◆ The records ◆
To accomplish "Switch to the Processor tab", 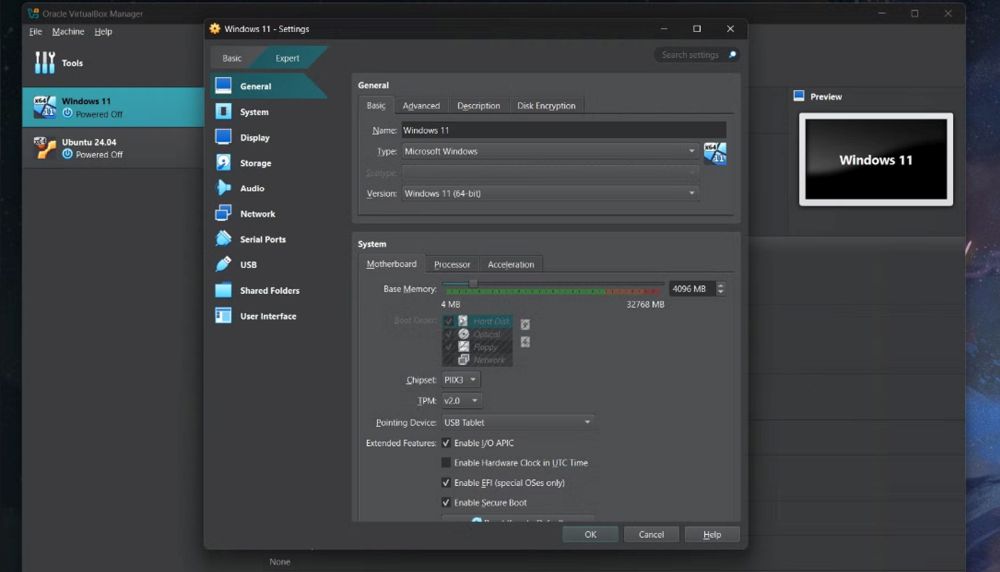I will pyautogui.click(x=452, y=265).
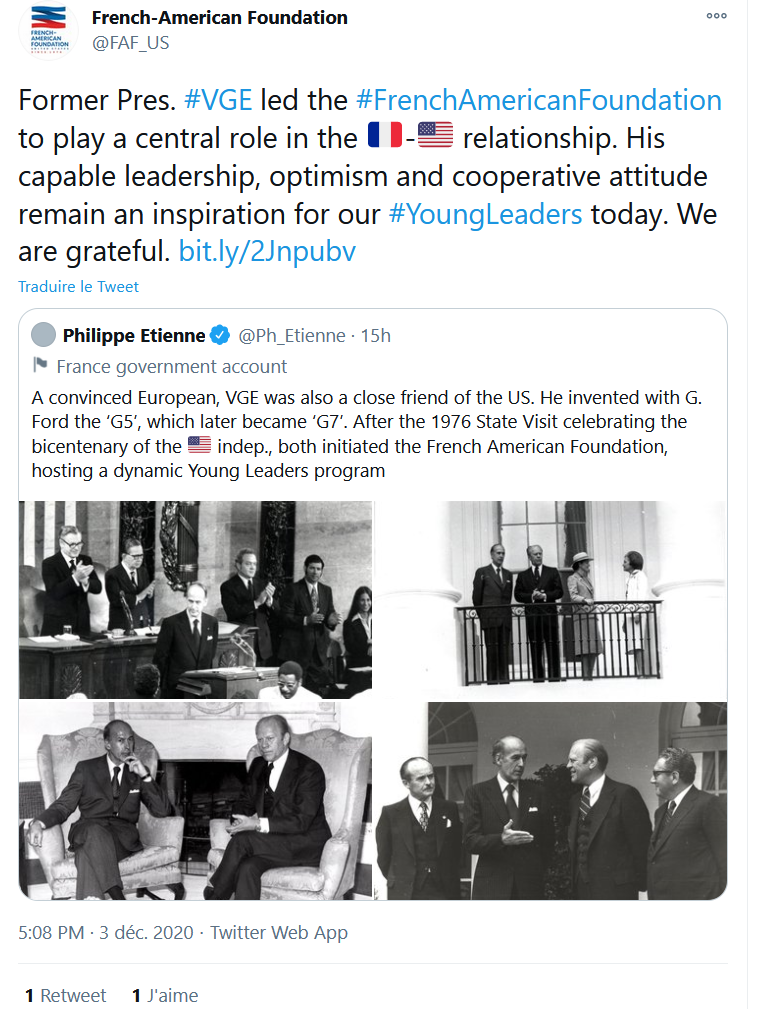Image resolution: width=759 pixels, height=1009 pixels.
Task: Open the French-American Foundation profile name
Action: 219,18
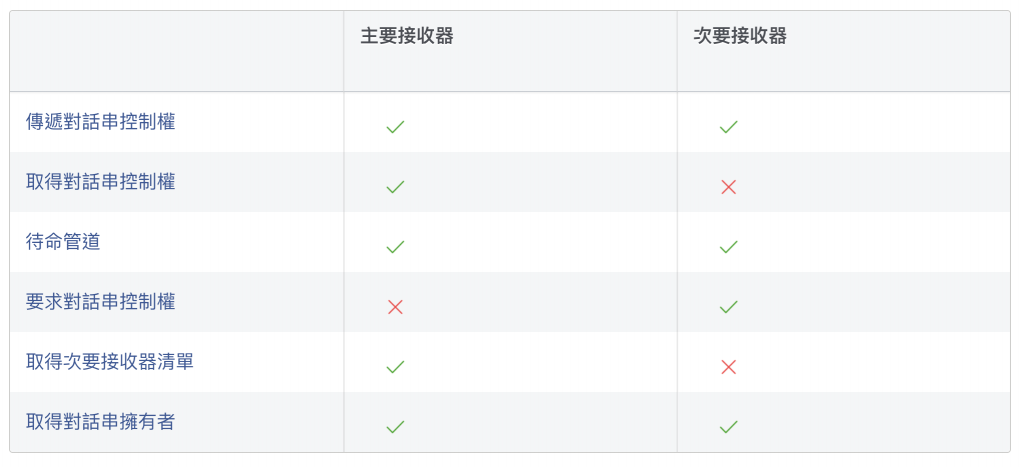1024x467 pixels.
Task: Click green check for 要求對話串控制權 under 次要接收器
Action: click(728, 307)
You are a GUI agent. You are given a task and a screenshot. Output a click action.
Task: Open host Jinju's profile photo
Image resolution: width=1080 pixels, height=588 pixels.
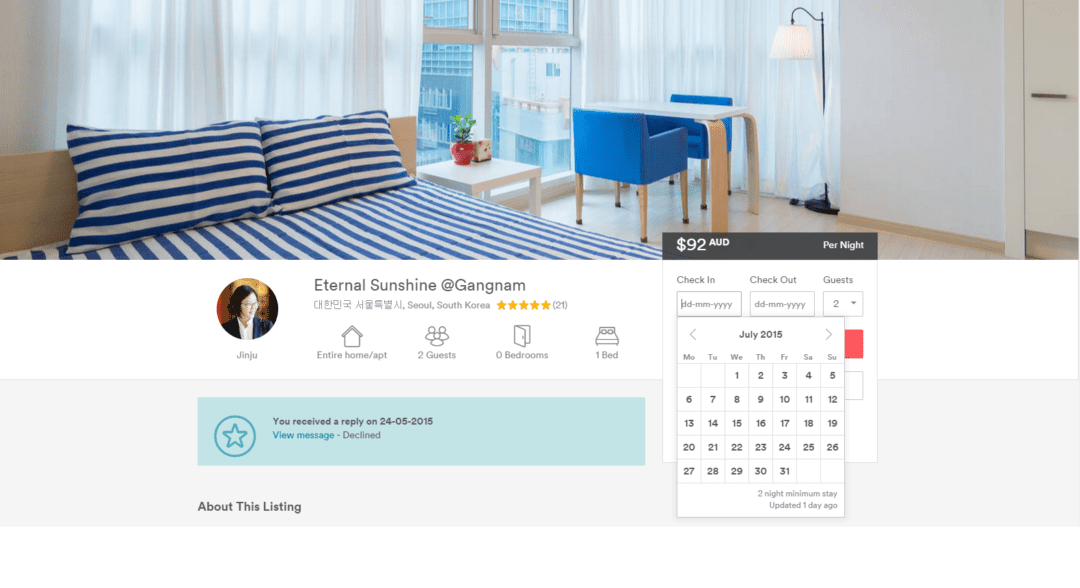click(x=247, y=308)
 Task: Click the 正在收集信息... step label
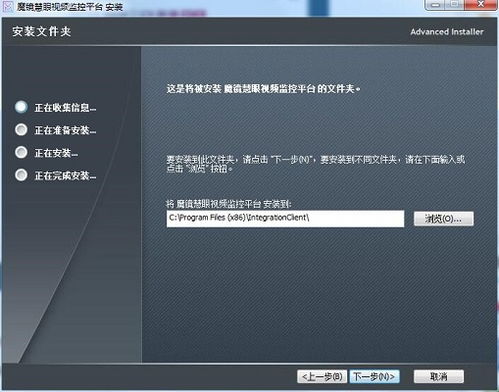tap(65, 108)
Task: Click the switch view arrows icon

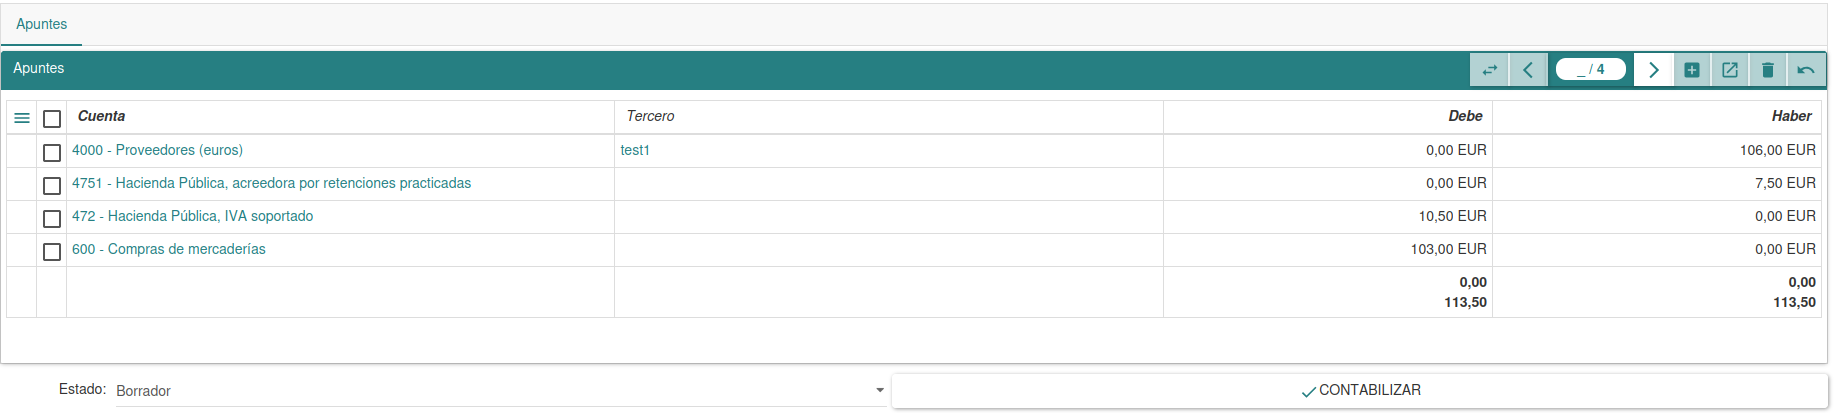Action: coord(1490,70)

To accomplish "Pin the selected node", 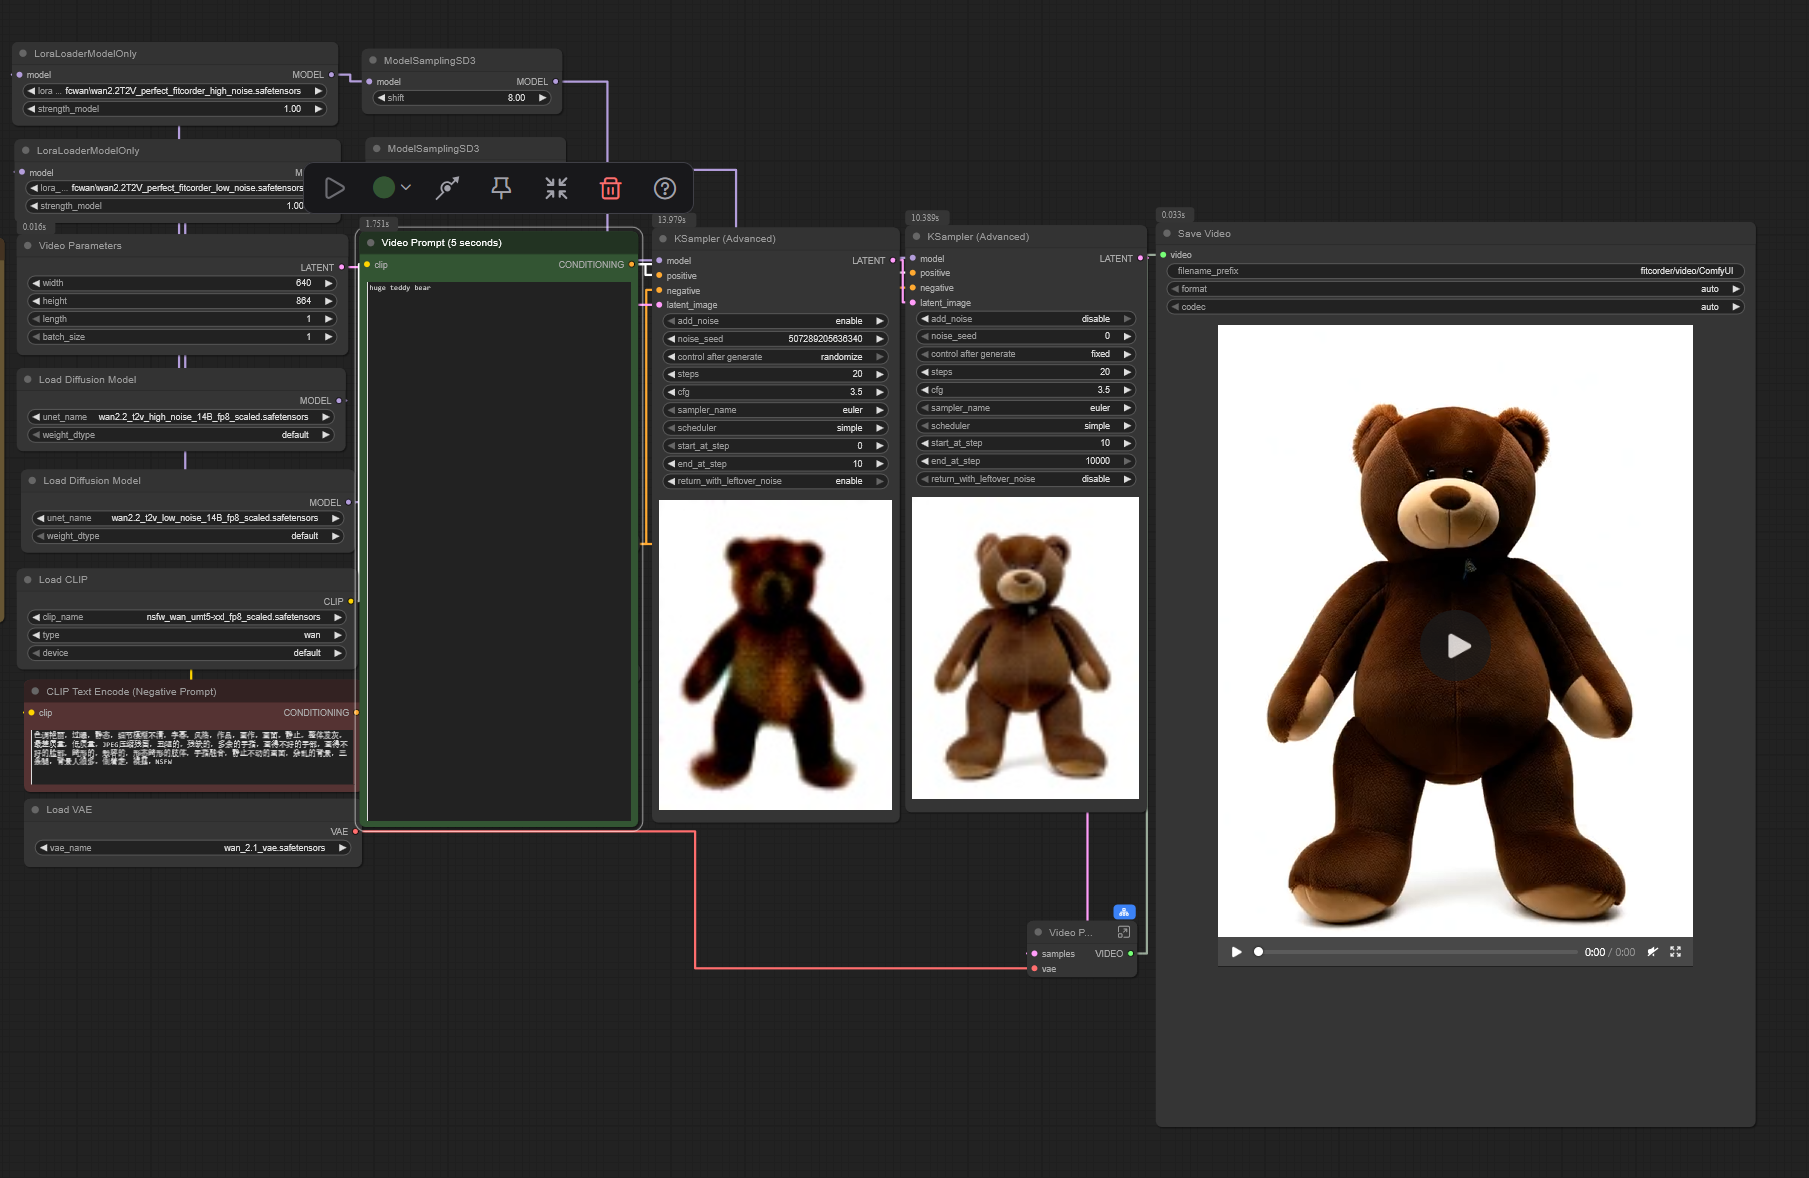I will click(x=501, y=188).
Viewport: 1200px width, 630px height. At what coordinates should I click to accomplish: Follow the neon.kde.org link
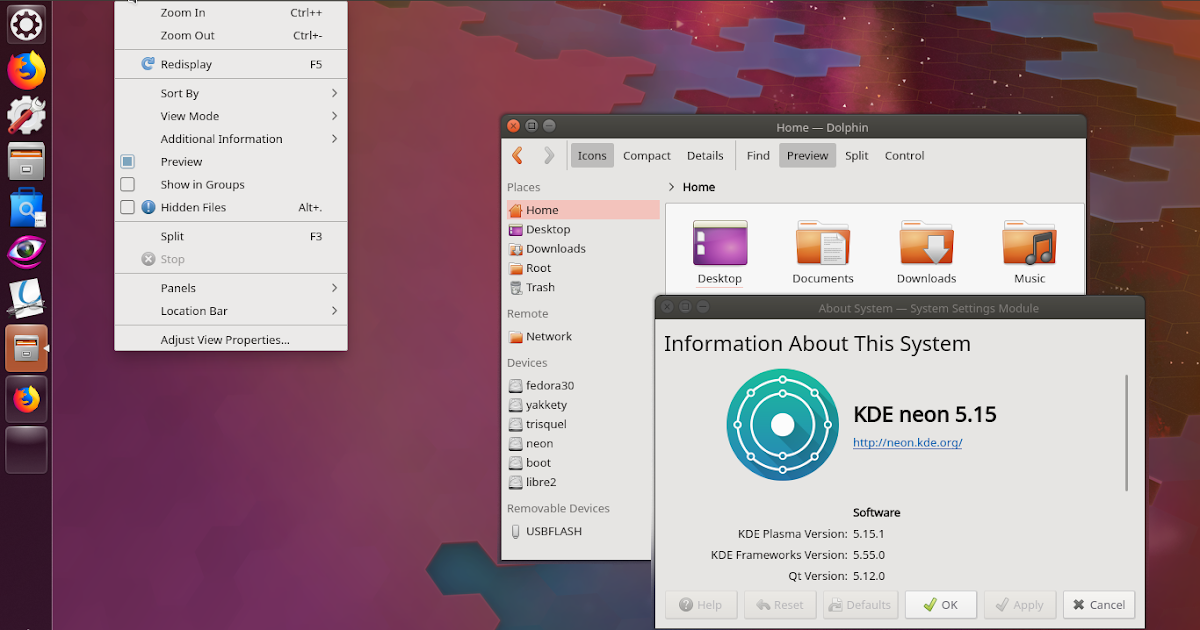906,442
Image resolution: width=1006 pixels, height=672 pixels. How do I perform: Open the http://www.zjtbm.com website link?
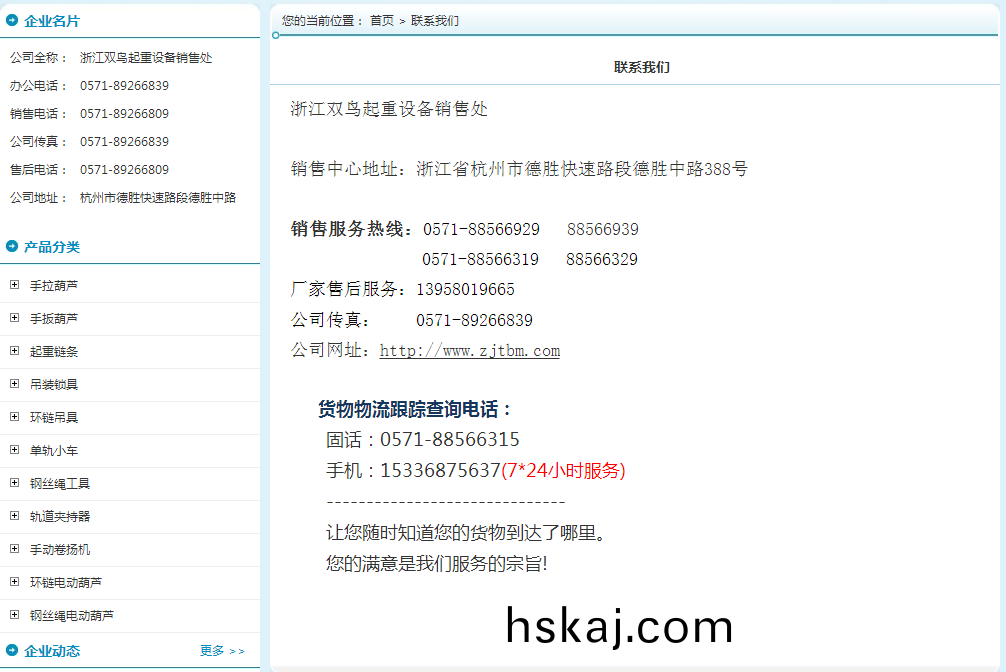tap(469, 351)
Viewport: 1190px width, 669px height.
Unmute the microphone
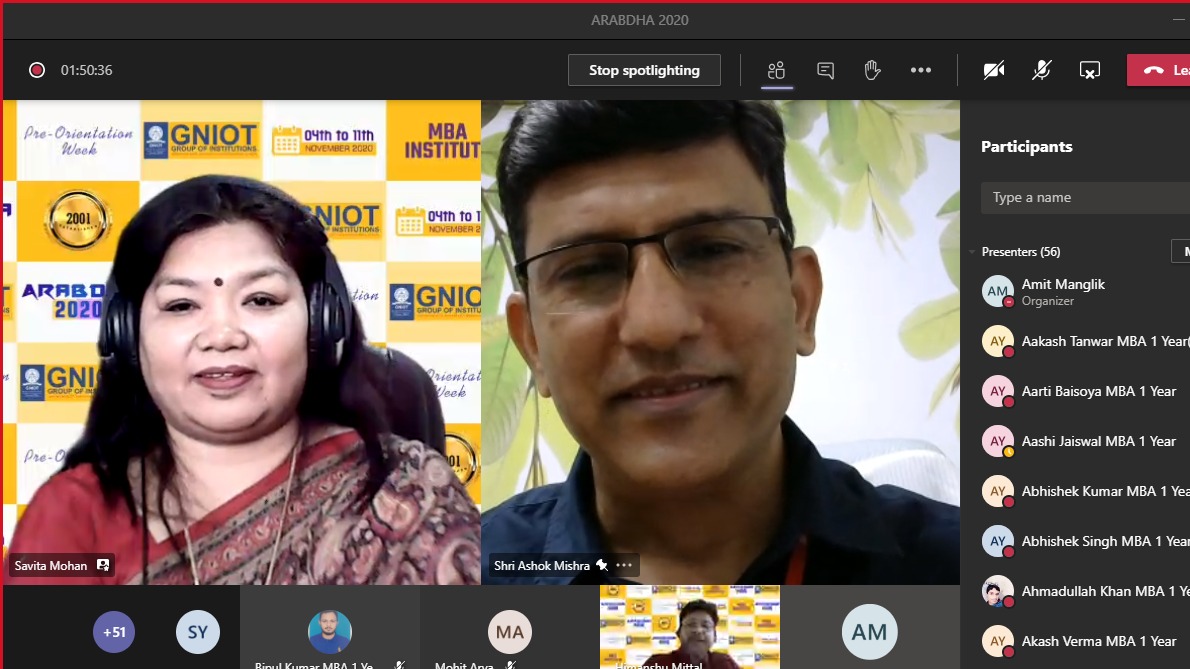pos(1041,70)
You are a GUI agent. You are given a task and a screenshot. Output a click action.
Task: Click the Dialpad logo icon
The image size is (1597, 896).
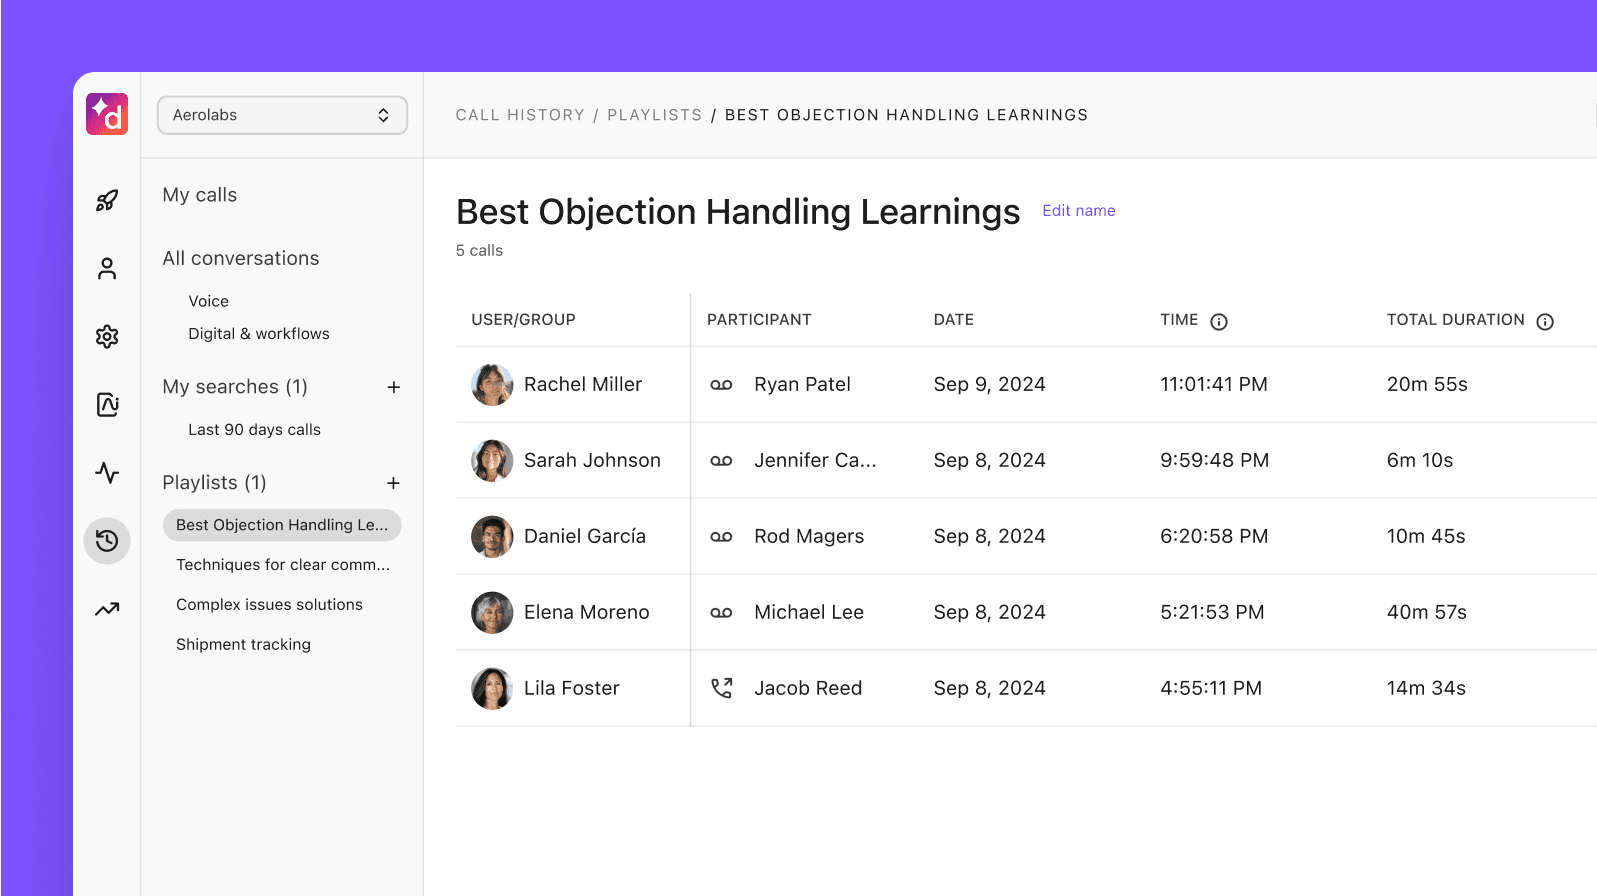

◆ Your goal ◆
Where the line containing "Viewport: 1190px width, 669px height." appears above, start there and set down each line exactly through the last line of the data; leave out every picture.

◆ The answer ◆
Viewport: 1190px width, 669px height.
Unmute the microphone
pos(1041,70)
You are a GUI agent. You are given a task and a screenshot. Output a click action.
Task: Click the Dialpad logo icon
The image size is (1597, 896).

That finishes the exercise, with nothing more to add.